# An Iterative MapReduce based Frequent Subgraph Mining Algorithm

## Abstract:

Frequent subgraph mining (FSM) is an important task for exploratory data analysis on graph data. Over the years, many algorithms have been proposed to solve this task. These algorithms assume that the data structure of the mining task is small enough to fit in the main memory of a computer. However, as the real-world graph data grows, both in size and quantity, such an assumption does not hold any longer. To overcome this, some graph database-centric methods have been proposed in recent years for solving FSM; however, a distributed solution using MapReduce paradigm has not been explored extensively. Since MapReduce is becoming the de-facto paradigm for computation on massive data, an efficient FSM algorithm on this paradigm is of huge demand. In this work, we propose a frequent subgraph mining algorithm called FSM-H which uses an iterative MapReduce-based framework. FSM-H is complete as it returns all the frequent subgraphs for a given user-defined support, and it is efficient as it applies all the optimizations that the latest FSM algorithms adopt. Our experiments with real life and large synthetic datasets validate the effectiveness of FSM-H for mining frequent subgraphs from large graph datasets.

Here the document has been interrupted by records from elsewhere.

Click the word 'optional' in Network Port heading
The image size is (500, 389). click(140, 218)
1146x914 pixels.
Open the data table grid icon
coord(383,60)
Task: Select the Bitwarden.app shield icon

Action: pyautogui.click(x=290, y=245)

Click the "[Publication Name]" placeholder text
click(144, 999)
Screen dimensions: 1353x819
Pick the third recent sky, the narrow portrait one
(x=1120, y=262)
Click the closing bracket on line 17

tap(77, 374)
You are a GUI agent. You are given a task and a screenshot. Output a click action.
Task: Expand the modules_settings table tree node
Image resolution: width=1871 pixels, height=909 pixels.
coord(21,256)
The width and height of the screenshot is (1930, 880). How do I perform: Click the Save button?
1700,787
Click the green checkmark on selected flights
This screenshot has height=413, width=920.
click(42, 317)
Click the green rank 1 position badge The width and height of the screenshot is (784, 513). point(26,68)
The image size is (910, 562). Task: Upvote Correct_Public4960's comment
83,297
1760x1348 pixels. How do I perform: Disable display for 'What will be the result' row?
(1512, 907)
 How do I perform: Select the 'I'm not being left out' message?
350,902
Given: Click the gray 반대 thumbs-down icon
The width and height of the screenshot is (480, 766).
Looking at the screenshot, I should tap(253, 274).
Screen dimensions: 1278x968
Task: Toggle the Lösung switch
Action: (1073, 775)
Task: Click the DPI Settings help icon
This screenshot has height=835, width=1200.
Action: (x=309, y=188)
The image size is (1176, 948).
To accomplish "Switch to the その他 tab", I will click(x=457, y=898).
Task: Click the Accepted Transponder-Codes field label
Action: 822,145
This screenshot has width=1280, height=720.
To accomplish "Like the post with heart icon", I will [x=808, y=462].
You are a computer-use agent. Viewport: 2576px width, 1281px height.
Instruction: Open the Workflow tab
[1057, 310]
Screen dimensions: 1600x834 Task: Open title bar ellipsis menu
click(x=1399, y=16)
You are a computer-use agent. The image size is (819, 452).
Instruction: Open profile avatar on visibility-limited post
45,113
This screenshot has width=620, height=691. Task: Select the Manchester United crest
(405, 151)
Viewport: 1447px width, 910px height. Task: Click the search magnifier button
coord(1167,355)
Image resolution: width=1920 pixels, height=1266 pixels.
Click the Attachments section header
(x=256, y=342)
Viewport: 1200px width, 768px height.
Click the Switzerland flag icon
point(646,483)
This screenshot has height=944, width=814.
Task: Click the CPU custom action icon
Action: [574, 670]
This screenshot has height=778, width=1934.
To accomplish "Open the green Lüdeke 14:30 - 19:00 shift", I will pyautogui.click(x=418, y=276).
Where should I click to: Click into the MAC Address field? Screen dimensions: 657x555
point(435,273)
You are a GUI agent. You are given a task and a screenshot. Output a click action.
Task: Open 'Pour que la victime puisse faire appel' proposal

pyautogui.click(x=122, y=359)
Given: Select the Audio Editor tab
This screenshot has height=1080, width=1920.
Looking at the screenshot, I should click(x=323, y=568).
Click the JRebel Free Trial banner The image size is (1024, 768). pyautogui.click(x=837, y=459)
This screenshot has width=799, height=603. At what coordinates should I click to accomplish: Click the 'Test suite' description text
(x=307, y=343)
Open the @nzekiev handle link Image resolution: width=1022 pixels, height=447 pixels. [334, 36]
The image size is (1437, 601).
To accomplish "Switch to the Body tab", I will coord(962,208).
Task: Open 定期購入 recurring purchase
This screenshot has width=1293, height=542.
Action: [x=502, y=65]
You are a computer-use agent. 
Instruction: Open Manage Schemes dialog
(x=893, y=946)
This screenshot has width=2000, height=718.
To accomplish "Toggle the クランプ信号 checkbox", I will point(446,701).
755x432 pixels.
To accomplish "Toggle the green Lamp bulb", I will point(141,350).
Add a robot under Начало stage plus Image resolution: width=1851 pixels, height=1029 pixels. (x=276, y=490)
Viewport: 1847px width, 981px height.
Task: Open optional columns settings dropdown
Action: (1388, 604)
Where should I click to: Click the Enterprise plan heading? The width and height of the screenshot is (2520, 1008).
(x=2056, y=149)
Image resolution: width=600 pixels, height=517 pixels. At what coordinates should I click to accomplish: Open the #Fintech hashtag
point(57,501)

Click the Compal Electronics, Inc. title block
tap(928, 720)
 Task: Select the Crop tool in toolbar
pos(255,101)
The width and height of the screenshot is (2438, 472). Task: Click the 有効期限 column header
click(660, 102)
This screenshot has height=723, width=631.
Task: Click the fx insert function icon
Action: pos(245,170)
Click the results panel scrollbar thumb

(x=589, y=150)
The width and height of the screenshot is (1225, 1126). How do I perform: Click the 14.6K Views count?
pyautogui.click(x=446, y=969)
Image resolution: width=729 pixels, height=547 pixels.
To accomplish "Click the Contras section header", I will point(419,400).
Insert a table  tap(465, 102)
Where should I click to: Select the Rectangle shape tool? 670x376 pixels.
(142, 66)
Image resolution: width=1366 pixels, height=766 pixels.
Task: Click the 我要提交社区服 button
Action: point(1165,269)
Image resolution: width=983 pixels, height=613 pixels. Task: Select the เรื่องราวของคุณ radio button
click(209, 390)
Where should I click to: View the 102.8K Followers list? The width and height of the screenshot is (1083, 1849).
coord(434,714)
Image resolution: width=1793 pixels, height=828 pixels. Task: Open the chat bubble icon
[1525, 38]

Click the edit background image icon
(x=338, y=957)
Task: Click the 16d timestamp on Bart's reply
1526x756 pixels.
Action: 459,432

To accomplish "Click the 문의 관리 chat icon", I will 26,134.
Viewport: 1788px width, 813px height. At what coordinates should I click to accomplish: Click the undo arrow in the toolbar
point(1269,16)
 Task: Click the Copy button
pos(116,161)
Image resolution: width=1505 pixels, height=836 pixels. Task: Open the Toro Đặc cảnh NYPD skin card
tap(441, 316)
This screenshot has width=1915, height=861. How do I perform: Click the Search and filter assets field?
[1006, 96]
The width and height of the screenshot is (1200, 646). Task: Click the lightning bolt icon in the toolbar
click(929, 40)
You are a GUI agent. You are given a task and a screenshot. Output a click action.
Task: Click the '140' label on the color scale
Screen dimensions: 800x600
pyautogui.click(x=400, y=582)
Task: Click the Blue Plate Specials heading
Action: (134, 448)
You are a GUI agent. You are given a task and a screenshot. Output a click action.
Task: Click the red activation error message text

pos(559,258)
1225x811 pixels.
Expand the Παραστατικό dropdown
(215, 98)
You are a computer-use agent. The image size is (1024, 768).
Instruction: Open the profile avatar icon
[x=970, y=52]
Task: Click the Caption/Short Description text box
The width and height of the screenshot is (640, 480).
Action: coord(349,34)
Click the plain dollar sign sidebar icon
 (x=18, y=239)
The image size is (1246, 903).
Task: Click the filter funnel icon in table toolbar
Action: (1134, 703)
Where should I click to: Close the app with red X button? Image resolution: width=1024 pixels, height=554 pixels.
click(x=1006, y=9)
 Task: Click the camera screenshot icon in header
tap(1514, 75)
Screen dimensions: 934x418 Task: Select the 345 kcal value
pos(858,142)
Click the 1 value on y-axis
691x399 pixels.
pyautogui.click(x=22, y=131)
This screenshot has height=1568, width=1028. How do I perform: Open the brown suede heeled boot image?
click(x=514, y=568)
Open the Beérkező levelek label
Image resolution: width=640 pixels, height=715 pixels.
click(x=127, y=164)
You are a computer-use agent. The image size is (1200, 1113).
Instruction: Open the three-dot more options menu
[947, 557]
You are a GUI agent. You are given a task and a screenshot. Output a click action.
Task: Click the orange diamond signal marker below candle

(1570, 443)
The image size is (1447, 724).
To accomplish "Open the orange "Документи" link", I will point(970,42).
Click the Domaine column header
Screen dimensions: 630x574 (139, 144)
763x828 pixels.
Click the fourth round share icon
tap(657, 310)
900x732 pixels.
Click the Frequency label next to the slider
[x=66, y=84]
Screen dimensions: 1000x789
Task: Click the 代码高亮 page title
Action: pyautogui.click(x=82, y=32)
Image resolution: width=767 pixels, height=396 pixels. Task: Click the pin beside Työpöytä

## Contribution and motivation:

Frequent subgraph mining (FSM) is an important task for exploratory data analysis on graph data. Over the years, many algorithms have been proposed to solve this task. These algorithms assume that the data structure of the mining task is small enough to fit in the main memory of a computer. However, as the real-world graph data grows, both in size and quantity, such an assumption does not hold any longer. To overcome this, some graph database-centric methods have been proposed in recent years for solving FSM; however, a distributed solution using MapReduce paradigm has not been explored extensively. Since, MapReduce is becoming the de-facto paradigm for computation on massive data, an efficient FSM algorithm on this paradigm is of huge demand.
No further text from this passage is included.